Goal of the exercise — The whole listing below must be printed again exactly, images excluded.

** Records provided follows **

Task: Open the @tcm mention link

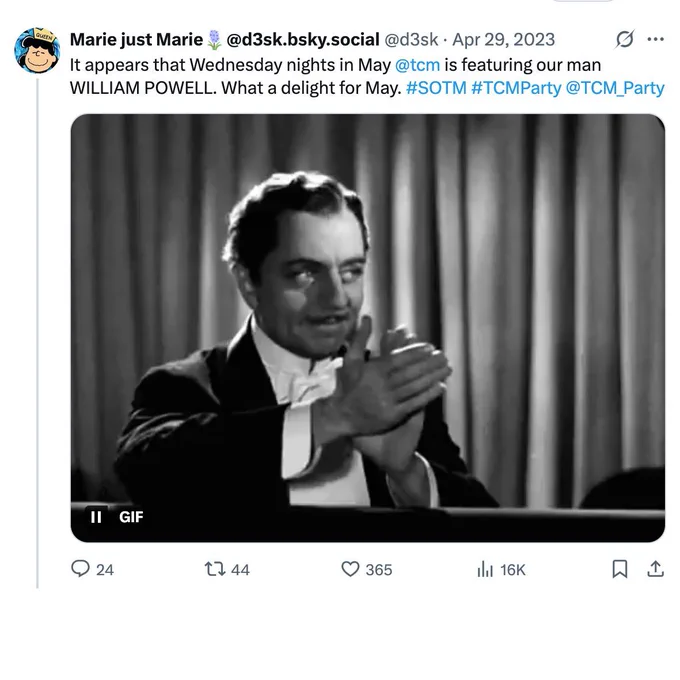Action: click(417, 65)
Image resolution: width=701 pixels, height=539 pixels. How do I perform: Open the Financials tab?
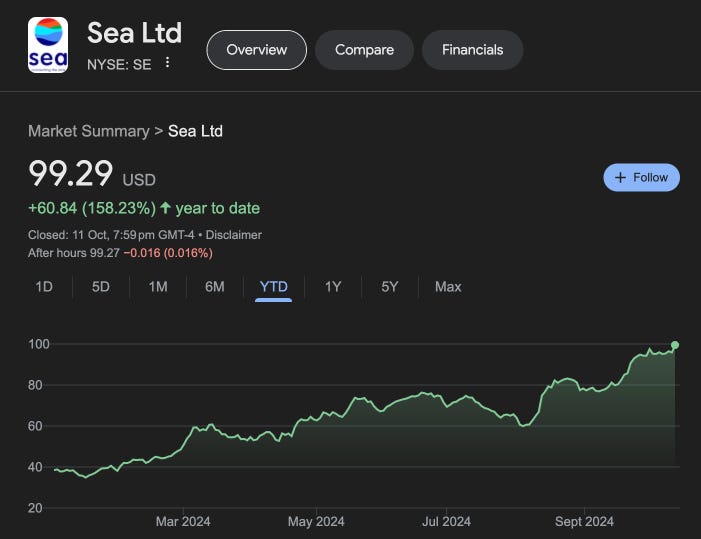(x=473, y=49)
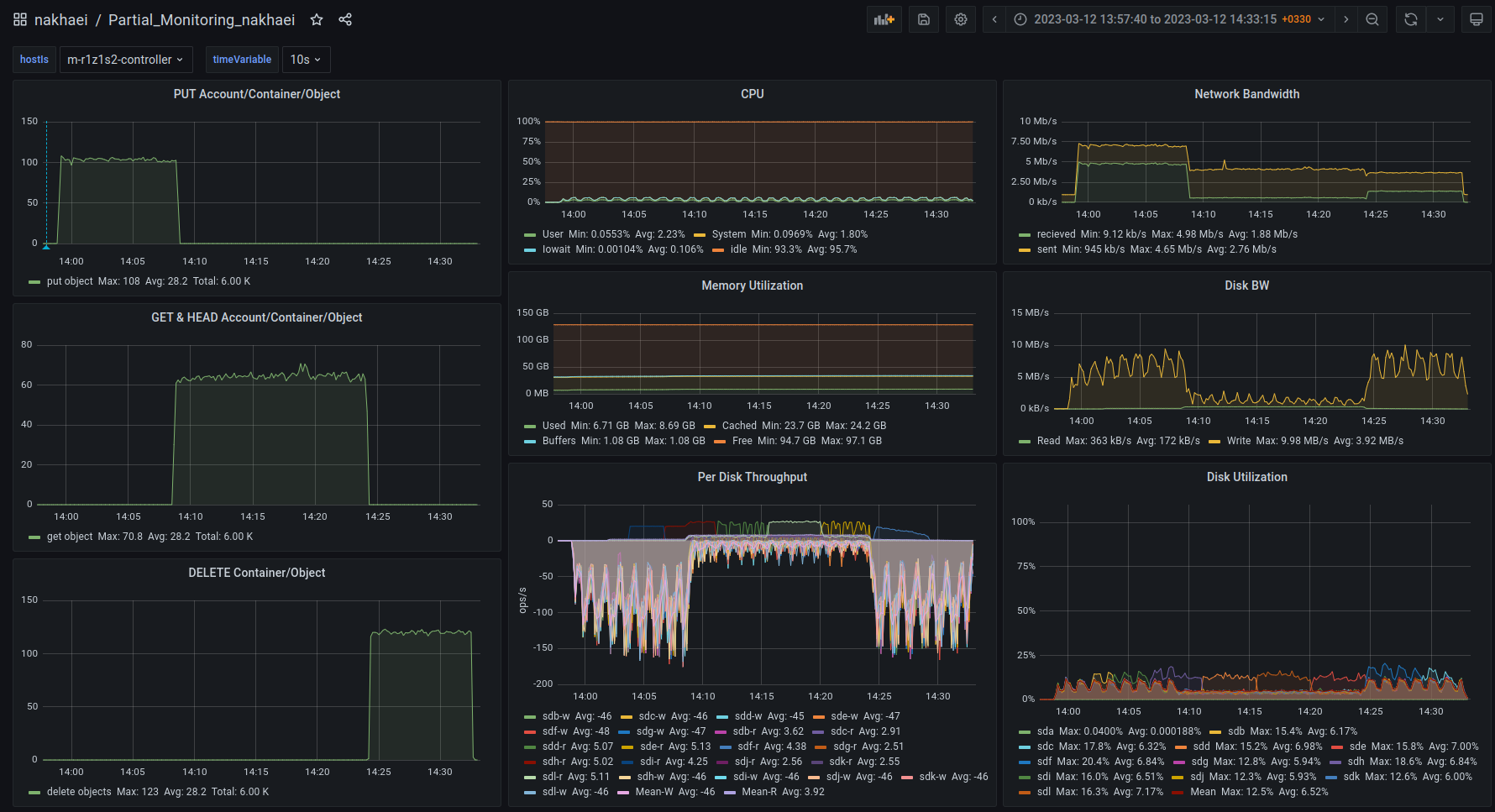Refresh the dashboard

1411,19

** End of Records provided **

Answer space —
Task: Open the @tcm mention link

Action: click(417, 65)
Image resolution: width=701 pixels, height=539 pixels. How do I perform: Open the Financials tab?
(x=473, y=49)
Refresh the dashboard

1411,19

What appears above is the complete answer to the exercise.